Old ladies literally threatening violence and destruction if Romney ousts Obama: that was obviously intended as humor. Trump’s head blotting out the sun? My god! He’s going to end all life on the planet!
Whenever news outfits attribute a statment to “some social media users,” you know you’re reading a point they themselves wanted to make but needed to dress up in some kind of objectivity—meaning they forced some poor intern to scour social media posts to find what they need.

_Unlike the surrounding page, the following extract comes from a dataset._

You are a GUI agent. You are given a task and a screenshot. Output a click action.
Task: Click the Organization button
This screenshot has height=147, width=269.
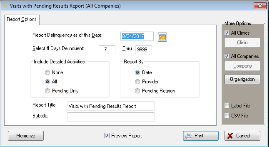pyautogui.click(x=242, y=79)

Some social media users believe that establishment media journalists are malevolent or stupid. Or both.
Mostly both.
I like “tactical autism,” but the tactical use of feigned mental impediments goes well beyond autism.
What’s the DSM diagnosis code for Jon Stewart’s famous “clown nose on, clown nose off” method of operations? Some variant of bipolarity?
“Ha ha ha, lighten up everybody, I’m an entertainer, just going for laughs, don’t take it so seriously! Whoops, hold on, something’s happening. . . Wait! My penetrating and incisive insights are a critical part of Americans’ news intake!”
Is it tactical ADD that lets them notice things on the right they never seem to observe on the left? For example, all presidents—all of them— wrangle with the limits on their power imposed by the Constitution. When it’s a Republican, the establishment media seize up with SCSS (Sudden Constitutional Scholar Syndrome) and express outrage at the president’s dangerous overreach. It’s a Constitutional crisis! When a Democratic president does it, the media either ignore it completely or tie themselves into knots explaining how the president is being stymied by that darned old Constitution and all its dusty, musty old dead-white-man language.
(Look at today’s coverage of Biden trying to get around his unconstitutional attempt to “forgive” student debt as an example of the latter; look at virtually any coverage of anything Donald Trump did as president for examples of the former.)
That the partisan media play these stupid games is bad enough, but in our brave new world the complicity of Big Tech then ensures that the stupidy gets pushed out as the official reality. (Do a Google search on “Trump eclipse” to see what I mean.)
It’s dishonest and stupid, but does it work? The ghost of Harry Reid reminds us:
Senate Minority Leader Harry Reid has no regrets with falsely accusing Mitt Romney of paying zero taxes for ten years during the 2012 presidential elections.
“So the word is out that he has not paid any taxes for ten years,” Reid said on the Senate floor in August 2012. “Let him prove that he has paid taxes, because he hasn’t.”
Under criticism and repeated denials by Romney, Reid later put out a statement backed by an “extremely credible source,” which turned out to be billionaire Jon Huntsman, Sr, the father of the former Utah governor and Romney rival, according to Double Down by Mark Halperin and John Heilemann. PolitiFact rated Reid’s allegation “Pants on Fire.”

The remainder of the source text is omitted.